The specific rotation of a sugar solution is $0.01 \ SI$ units. $A$ $200 \ kg/m^3$ solution of impure sugar is taken in a polarimeter tube of length $0.25 \ m$,and an optical rotation of $0.4 \ rad$ is observed. The percentage of purity of sugar in the sample is.....$\%$

$A$ beam of unpolarized light passes through a tourmaline crystal $A$ and then it passes through a second tourmaline crystal $B$ oriented so that its principal plane is parallel to that of $A$. The intensity of emergent light is $I_0$. Now $B$ is rotated by $45^{\circ}$ about the ray. The emergent light will have intensity $(\cos 45^{\circ} = \frac{1}{\sqrt{2}})$.

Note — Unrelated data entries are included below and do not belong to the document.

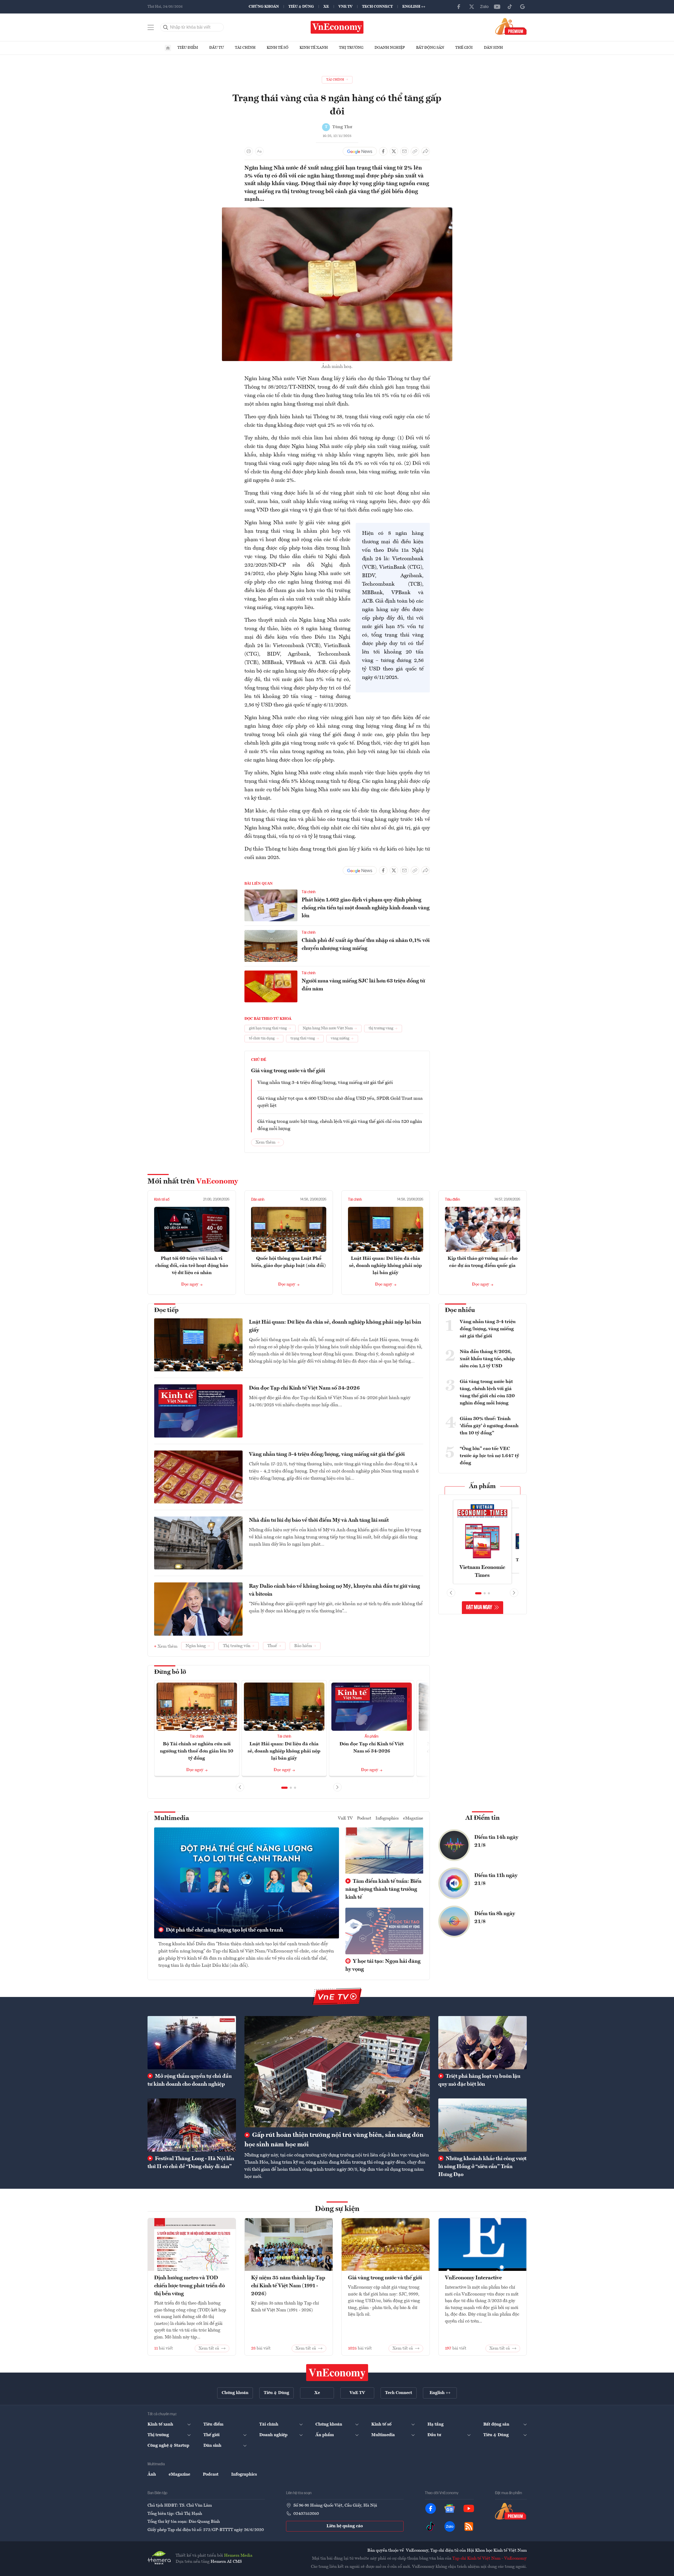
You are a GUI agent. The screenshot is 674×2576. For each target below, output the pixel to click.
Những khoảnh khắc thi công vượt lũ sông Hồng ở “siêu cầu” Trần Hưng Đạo (482, 2166)
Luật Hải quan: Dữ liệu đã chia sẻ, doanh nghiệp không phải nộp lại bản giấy (385, 1265)
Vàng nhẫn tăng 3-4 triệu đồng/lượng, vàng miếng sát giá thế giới (325, 1082)
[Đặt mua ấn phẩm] (511, 26)
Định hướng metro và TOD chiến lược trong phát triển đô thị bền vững (189, 2286)
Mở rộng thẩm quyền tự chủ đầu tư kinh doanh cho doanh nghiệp (190, 2080)
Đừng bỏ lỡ (170, 1672)
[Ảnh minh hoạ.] (337, 210)
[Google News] (522, 6)
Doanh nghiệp (389, 48)
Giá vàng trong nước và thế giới (288, 1071)
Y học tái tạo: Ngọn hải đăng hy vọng (383, 1965)
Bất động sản (430, 48)
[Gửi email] (404, 151)
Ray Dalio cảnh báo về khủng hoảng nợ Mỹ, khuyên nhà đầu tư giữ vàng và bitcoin (334, 1590)
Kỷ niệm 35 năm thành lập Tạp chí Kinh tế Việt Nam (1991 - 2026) (288, 2286)
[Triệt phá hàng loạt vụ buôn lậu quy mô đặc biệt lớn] (482, 2042)
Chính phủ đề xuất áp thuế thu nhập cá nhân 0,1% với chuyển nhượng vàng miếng (366, 944)
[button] (284, 1788)
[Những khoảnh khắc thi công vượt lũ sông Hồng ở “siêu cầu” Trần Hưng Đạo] (482, 2124)
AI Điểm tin (482, 1818)
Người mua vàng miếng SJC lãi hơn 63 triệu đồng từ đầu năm (363, 985)
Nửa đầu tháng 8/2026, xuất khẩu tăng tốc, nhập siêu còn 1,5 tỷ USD (487, 1358)
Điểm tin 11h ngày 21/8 (495, 1879)
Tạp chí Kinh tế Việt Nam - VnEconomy (489, 2558)
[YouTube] (497, 6)
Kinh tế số (277, 48)
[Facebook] (459, 6)
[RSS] (469, 2526)
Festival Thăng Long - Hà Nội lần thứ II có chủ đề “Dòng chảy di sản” (191, 2162)
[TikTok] (510, 6)
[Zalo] (484, 6)
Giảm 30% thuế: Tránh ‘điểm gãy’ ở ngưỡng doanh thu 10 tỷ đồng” (489, 1425)
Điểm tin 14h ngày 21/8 (496, 1841)
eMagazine (413, 1818)
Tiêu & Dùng (301, 6)
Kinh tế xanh (314, 48)
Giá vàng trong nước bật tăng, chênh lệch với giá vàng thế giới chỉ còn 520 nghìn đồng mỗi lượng (339, 1125)
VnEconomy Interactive (473, 2278)
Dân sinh (493, 48)
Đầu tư (216, 48)
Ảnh (152, 2474)
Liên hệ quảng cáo (345, 2526)
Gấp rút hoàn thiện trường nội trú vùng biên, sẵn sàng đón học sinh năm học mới (333, 2140)
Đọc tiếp (166, 1310)
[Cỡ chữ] (259, 151)
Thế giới (464, 48)
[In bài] (248, 151)
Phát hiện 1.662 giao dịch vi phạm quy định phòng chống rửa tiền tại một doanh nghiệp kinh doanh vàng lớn (366, 908)
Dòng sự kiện (337, 2209)
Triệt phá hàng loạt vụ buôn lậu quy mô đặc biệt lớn (479, 2080)
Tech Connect (377, 6)
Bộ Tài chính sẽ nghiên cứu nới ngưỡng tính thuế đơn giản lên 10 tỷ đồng (196, 1751)
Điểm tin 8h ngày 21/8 (494, 1917)
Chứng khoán (264, 6)
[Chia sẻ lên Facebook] (383, 151)
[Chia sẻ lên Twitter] (394, 151)
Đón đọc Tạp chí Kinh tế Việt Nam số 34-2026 (304, 1388)
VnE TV (345, 6)
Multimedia (171, 1818)
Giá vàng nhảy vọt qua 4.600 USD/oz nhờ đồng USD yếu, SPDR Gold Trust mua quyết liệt (340, 1102)
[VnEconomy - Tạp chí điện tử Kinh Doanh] (337, 2372)
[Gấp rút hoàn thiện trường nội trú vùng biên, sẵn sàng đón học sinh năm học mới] (337, 2071)
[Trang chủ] (168, 48)
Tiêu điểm (187, 48)
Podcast (364, 1818)
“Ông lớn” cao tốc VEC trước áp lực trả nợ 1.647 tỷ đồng (489, 1455)
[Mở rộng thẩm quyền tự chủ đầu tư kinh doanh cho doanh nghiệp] (192, 2042)
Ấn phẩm (371, 1736)
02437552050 (306, 2514)
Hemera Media (238, 2555)
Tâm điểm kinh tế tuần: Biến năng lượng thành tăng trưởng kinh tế (383, 1889)
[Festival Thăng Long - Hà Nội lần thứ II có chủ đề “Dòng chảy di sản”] (192, 2124)
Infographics (387, 1818)
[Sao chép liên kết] (415, 151)
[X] (471, 6)
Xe (326, 6)
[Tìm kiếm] (165, 27)
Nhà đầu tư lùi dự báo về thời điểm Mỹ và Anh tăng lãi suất (319, 1520)
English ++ (413, 6)
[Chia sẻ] (425, 151)
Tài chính (245, 48)
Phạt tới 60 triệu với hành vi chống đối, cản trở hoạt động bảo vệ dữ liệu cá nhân (191, 1265)
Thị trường (351, 48)
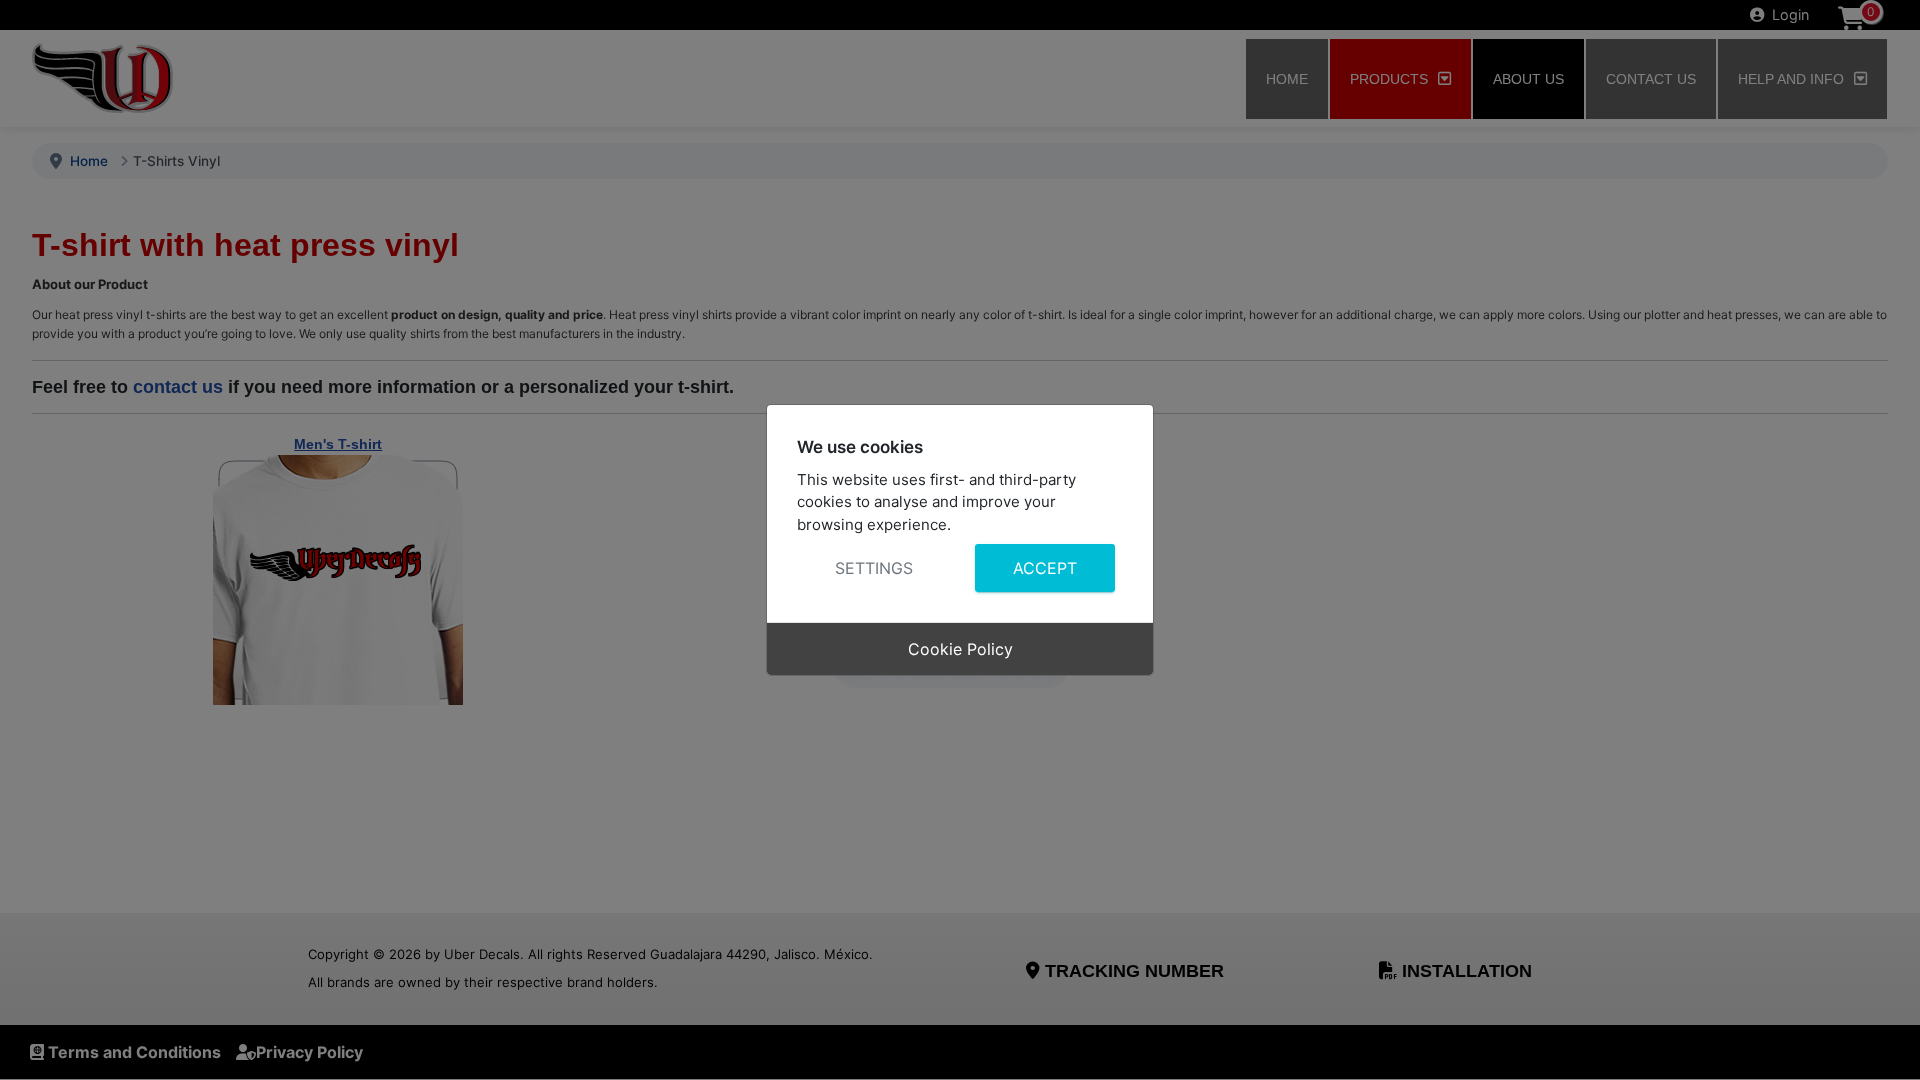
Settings (874, 568)
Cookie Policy (960, 649)
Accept (1045, 568)
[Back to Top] (1885, 1043)
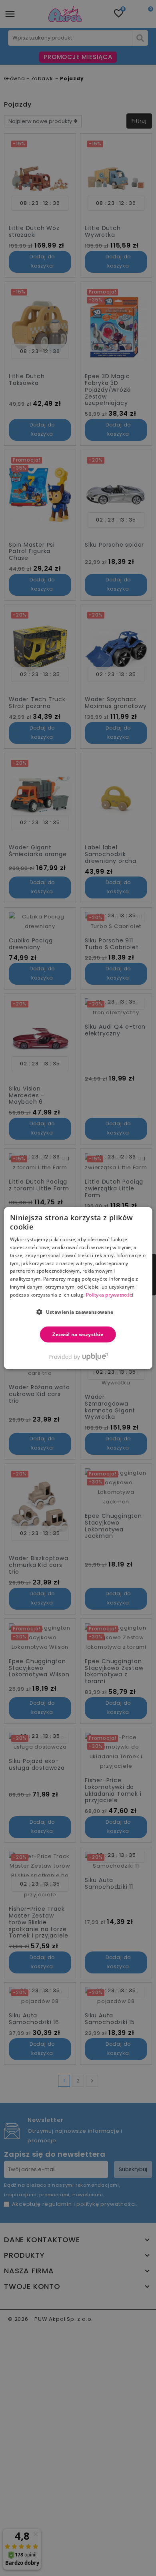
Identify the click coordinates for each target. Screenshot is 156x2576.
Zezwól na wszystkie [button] (78, 1334)
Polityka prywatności (110, 1294)
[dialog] (78, 1288)
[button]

The relation $I = I_0 \cos^2 \theta$ is known as (where $I_0$ is the intensity of incident light on the analyser,$I$ is the intensity of emergent light from the analyser,and $\theta$ is the angle between the plane of polarization and the axis of the analyser):

$A$ point source $S$ emits unpolarized light uniformly in all directions. At two points $A$ and $B$,the ratio $r = I_A / I_B$ of the intensities of light is $2$. If a set of two polaroids having $45^{\circ}$ angle between their pass-axes is placed just before point $B$,then the new value of $r$ will be.

Two polaroids $A$ and $B$ are placed in such a way that the pass-axis of polaroids are perpendicular to each other. Now,another polaroid $C$ is placed between $A$ and $B$ bisecting the angle between them. If the intensity of unpolarised light is $I_0$,then the intensity of transmitted light after passing through polaroid $B$ will be:

$A$ polarizer and an analyzer are placed such that the intensity of the transmitted light is maximum. If the analyzer is rotated by $60^{\circ}$,find the intensity of the transmitted light.